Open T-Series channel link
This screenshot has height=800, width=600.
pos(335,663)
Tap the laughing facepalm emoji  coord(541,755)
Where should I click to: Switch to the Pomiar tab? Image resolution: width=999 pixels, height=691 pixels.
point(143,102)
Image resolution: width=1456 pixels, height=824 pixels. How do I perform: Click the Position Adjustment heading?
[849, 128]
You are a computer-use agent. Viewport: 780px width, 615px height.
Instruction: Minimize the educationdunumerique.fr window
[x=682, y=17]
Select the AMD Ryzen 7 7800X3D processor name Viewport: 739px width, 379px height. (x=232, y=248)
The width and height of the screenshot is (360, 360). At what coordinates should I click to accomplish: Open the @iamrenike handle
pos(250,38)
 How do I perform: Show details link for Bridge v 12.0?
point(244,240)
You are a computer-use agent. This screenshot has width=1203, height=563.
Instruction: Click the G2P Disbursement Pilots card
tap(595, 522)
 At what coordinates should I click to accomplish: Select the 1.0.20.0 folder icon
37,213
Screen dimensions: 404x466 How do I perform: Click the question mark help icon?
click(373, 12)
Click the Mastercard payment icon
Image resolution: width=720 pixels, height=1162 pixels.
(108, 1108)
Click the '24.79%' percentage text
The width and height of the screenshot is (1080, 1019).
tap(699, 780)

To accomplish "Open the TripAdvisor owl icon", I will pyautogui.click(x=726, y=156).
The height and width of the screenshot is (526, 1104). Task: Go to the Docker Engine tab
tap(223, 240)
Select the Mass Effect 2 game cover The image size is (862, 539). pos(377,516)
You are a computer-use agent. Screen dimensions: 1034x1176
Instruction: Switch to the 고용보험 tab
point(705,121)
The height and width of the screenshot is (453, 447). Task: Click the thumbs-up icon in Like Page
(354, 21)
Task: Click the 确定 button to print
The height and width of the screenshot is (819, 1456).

+++++

● What the task requires: Rewrite every row above with "computer-use agent" swapped for "GUI automation agent" and nothing else changed.

● Final result:
Open T-Series channel link
This screenshot has height=800, width=600.
pos(335,663)
Tap the laughing facepalm emoji  coord(541,755)
Where should I click to: Switch to the Pomiar tab? Image resolution: width=999 pixels, height=691 pixels.
point(143,102)
Image resolution: width=1456 pixels, height=824 pixels. How do I perform: Click the Position Adjustment heading?
[849, 128]
You are a GUI automation agent. Viewport: 780px width, 615px height.
Instruction: Minimize the educationdunumerique.fr window
[x=682, y=17]
Select the AMD Ryzen 7 7800X3D processor name Viewport: 739px width, 379px height. (x=232, y=248)
The width and height of the screenshot is (360, 360). At what coordinates should I click to accomplish: Open the @iamrenike handle
pos(250,38)
 How do I perform: Show details link for Bridge v 12.0?
point(244,240)
You are a GUI automation agent. This screenshot has width=1203, height=563.
Instruction: Click the G2P Disbursement Pilots card
tap(595, 522)
 At what coordinates should I click to accomplish: Select the 1.0.20.0 folder icon
37,213
Screen dimensions: 404x466 How do I perform: Click the question mark help icon?
click(373, 12)
Click the Mastercard payment icon
Image resolution: width=720 pixels, height=1162 pixels.
(108, 1108)
Click the '24.79%' percentage text
The width and height of the screenshot is (1080, 1019).
tap(699, 780)

To accomplish "Open the TripAdvisor owl icon", I will pyautogui.click(x=726, y=156).
The height and width of the screenshot is (526, 1104). Task: Go to the Docker Engine tab
tap(223, 240)
Select the Mass Effect 2 game cover The image size is (862, 539). pos(377,516)
You are a GUI automation agent. Screen dimensions: 1034x1176
Instruction: Switch to the 고용보험 tab
point(705,121)
The height and width of the screenshot is (453, 447). Task: Click the thumbs-up icon in Like Page
(354, 21)
Task: Click the 确定 button to print
The height and width of the screenshot is (819, 1456).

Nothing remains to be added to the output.